Activity> Your task is to copy each line in the listing that includes the word "height".

Source material>
━━━━━━━━━━

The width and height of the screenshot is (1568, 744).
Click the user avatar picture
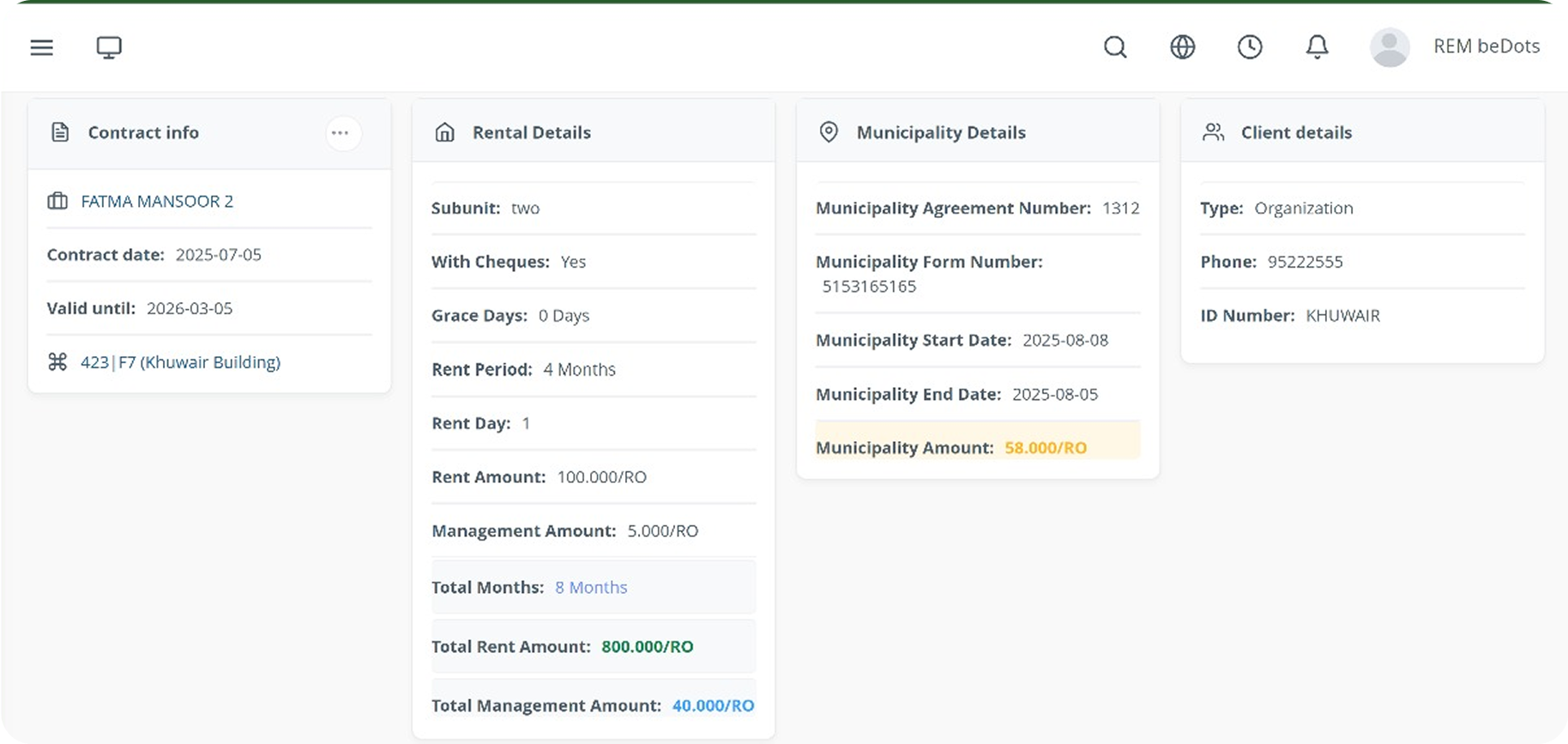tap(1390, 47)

━━━━━━━━━━

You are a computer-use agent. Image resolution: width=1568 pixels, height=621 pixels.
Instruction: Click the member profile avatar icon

━━━━━━━━━━

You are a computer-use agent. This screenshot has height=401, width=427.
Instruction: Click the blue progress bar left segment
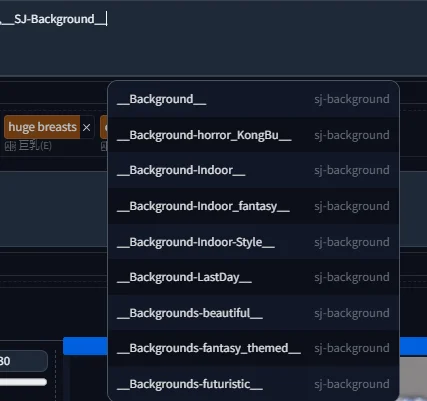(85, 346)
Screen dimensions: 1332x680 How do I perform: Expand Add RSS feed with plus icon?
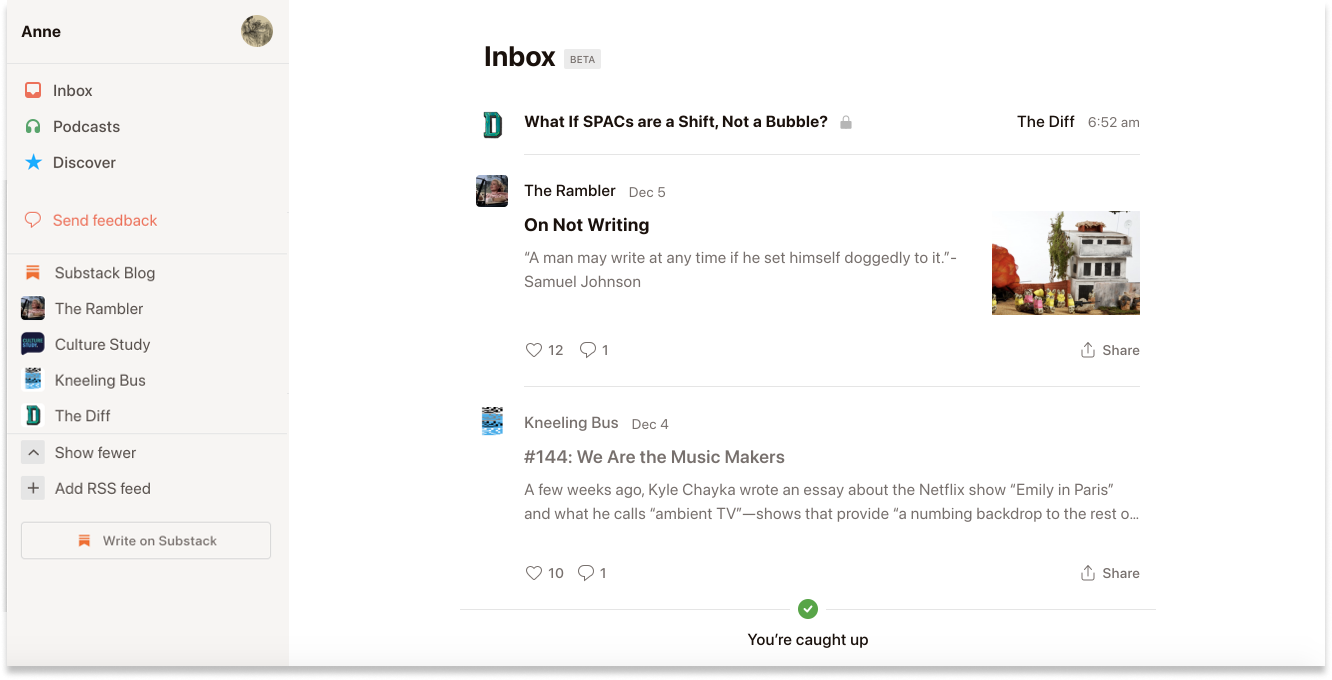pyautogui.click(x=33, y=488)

━━━━━━━━━━

Written response>
The width and height of the screenshot is (1568, 744).
You are a computer-use agent. Image resolution: width=1568 pixels, height=621 pixels.
You are a computer-use agent. This screenshot has height=401, width=427.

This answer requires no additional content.